Hangisi?

22 Ocak 2025 Çarşamba, Akşam Haberleri Halk Tv:

Bolu Kartalkaya’daki yanan ve 76 insanımızın canına mal olan otel anlatılıyor: bayan sunucu, otel yönetiminin, Bolu Belediyesi’ne başvurduğunu, yangına karşı 8 maddelik eksikler olduğunu belirten rapordan haberdar olan otel işletmesinin, müracaatını geri aldığını, raporu istemediğini bildiriyor, Belediye’nin, Turizm Bakanlığına bu durumu iletmek ve şikâyet yetkisi yoksa bile, vicdanını dinleyip gerekeni yapması gerektiğini belirtiyor ve belki de Belediye bu vicdanî görevi yerine getirmiştir, diye de ekliyor.  Bu arada, yanan otelden sahneler yer alıyor, otelde kalan insanlarımızın, o karanlıkta ve o korkunç durumda, kurtulmalarının imkânsız olduğu gösterilirken, bayan sunucu, gayr-ı ihtiyârî, çok tabiî, pek iyi bilinen bir şeymiş gibi; ORTAÇAĞ diyor!

Bu ORTAÇAĞ kelimesinin altında muazzam bir fâcia, korkunç bir cehâlet, kendi toplumuna tepeden bakan ters devşirilmiş, ayrıcalıklı bir azınlık zihniyeti, büyük bir milletin kendini inkâr edişi ve KİMLİKSİZLEŞTİRİLMİŞ hâli yatıyor.

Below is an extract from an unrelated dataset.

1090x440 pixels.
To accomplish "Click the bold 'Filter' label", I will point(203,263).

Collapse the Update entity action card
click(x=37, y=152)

Yâni, bayan sunucu, böyle ilkel, cehâlet şartları içinde yaşamak ve kazaya uğramak, ancak ORTAÇAĞ’da olurdu, demek istiyor, kısaca.  Doğru; ama, Ortaçağ’da AVRUPA’da OLURDU!!!    

Bizde değil!

ORTAÇAĞ’da Avrupa’da durum şöyle idi:

“Caddeler ve evler, insan ve hayvan pisliğiyle iğrenç bir durumdaydı. Krallardan halka kadar, pis, bitli Hristiyanlar, yaralarla dolu ve hastalıklarla perîşândılar.” (Robert J. Scrutton,  Nature’s Way to Nutrition and  Vibrant Health, California, 1977, p. 17).

İngiltere’de, “Ortaçağ’da, pek çok ev hâlâ keresteden bir iskelet ve çit dalları dolgusu ile sıvalı duvarlarla yapılırdı. Ateş, her gece bastırılmalıydı. Önceleri, duman, duvarlardaki deliklerden dışarı çıkardı. Baca çömlekleri ancak 1400 yıllarında çatıların tepesine kondu. Pislik sokağa atılır, sokakta akan dere, açık lâğım olarak kullanılırdı.”

İngiltere’de 14. yüzyılda caddenin ortasından lağım akan şehir

 

Philip Steele and Fiona Mac Donald, British History, 2013, p.181.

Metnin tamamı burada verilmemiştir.